[Stored items]

"""

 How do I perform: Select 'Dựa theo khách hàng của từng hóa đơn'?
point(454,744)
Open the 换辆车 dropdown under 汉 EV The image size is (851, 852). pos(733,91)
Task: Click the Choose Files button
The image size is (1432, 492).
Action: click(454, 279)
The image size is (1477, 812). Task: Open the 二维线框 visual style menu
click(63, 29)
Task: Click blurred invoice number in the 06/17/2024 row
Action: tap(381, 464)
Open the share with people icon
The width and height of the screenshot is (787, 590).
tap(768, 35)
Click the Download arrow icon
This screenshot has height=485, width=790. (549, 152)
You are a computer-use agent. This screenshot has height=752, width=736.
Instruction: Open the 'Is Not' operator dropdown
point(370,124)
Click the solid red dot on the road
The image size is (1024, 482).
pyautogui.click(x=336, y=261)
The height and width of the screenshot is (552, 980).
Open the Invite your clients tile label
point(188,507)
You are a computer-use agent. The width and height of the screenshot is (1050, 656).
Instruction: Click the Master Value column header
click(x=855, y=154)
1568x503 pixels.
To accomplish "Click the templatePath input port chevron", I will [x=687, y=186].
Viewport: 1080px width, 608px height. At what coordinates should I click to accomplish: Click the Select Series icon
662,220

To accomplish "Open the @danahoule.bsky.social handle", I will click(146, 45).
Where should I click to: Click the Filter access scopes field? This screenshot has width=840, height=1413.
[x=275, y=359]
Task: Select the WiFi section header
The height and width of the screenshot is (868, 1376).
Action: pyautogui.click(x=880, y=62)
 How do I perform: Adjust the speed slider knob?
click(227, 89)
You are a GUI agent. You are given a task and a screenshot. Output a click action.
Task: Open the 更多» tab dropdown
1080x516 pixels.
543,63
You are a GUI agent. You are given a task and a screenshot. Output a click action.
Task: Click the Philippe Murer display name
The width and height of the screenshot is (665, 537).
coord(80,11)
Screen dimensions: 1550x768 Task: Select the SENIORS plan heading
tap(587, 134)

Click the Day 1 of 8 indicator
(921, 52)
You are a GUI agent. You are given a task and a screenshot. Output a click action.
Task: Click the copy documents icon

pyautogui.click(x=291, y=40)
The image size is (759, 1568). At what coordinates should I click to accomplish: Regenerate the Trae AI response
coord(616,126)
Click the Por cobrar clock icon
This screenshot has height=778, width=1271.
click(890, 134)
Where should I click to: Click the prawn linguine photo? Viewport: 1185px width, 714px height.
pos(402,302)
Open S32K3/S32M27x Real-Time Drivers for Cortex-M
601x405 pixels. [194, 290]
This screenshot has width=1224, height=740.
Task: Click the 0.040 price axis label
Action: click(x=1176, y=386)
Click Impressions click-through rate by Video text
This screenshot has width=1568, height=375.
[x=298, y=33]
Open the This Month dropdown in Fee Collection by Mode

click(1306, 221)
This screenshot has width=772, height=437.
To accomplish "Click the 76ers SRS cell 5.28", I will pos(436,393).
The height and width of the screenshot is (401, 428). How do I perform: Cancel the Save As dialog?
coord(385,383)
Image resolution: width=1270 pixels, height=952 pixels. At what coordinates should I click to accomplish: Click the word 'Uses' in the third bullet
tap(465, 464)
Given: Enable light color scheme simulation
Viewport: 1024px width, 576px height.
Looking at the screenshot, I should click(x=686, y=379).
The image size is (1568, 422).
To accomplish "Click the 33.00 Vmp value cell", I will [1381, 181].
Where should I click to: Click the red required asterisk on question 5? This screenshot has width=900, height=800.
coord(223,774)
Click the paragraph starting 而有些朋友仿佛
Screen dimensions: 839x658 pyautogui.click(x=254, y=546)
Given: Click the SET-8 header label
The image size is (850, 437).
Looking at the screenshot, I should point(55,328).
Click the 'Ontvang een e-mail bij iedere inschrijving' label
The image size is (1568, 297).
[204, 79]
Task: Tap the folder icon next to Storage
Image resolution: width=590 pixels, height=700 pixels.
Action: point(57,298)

"""

In the lines above, find the word "computer" and copy every line it occurs in.

You are a computer-use agent. This screenshot has height=752, width=736.
You are a computer-use agent. The width and height of the screenshot is (1050, 656).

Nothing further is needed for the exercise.